Merck KGaA: Auf Kurs mit neuem Tumormedikament Pimicotinib
Der Darmstädter Technologieriese Merck KGaA plant, zeitnah nach positiven klinischen Testresultaten die Marktzulassung für sein Tumor-Medikament Pimicotinib zu beantragen. Dies bestätigte das DAX-gelistete Unternehmen im Vorfeld des renommierten Krebsforscherkongresses der Assoziation der klinischen Onkologie (ASCO), der am Freitag in Chicago eröffnet wird. Merck wird seine wissenschaftlichen Erkenntnisse zum Medikament Pimicotinib dort am Sonntag vorstellen. Während die Nachricht auf bemerkenswerten klinischen Fortschritten beruhte, reagierte der Aktienkurs zuletzt kaum und schloss leicht im Minus.
Nach einigen Rückschlägen in früheren Studien sieht sich Merck unter Zugzwang, innovative Medikamente auf den Markt zu bringen. Der Konzern hält die globalen Vermarktungsrechte für Pimicotinib, das ursprünglich vom chinesischen Unternehmen Abbisko Therapeutics entwickelt wurde. In der Phase-III-Studie, die wesentliche Ergebnisse lieferte, wurde das Medikament bei Patienten aus China, Europa und Nordamerika zur Behandlung des sogenannten tenosynovialen Riesenzelltumors (TGCT) getestet. Dieser seltene, gutartige Tumor kann Gelenke und umliegendes Gewebe betreffen, was zu Beschwerden wie Schmerzen und Bewegungssteifigkeit führt.
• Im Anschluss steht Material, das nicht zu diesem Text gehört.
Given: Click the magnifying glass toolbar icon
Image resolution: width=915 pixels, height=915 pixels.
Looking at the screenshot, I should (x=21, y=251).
Die Ergebnisse der fortgeschrittenen Phase-III-Studien waren ermutigend: Über die Hälfte der Teilnehmer zeigte eine positive Reaktion auf das Medikament. Zudem berichteten Forscher von einer statistisch signifikanten Verbesserung der mit TGCT verbundenen Symptome, einschließlich Schmerzreduktion und gesteigertem Bewegungsumfang. Danny Bar-Zohar, der weltweite Forschungschef von Merck und zukünftiger Leiter der Pharmasparte, bezeichnete die Studiendaten als 'bahnbrechend' und sieht darin das Potenzial, neue Standards in der TGCT-Behandlung zu setzen. Ergänzende Studiendaten sind Mitte 2025 zu erwarten. Gegenwärtig machte das Unternehmen keine Angaben über die Umsatzprognosen für Pimicotinib im Falle einer erfolgreichen Marktzulassung.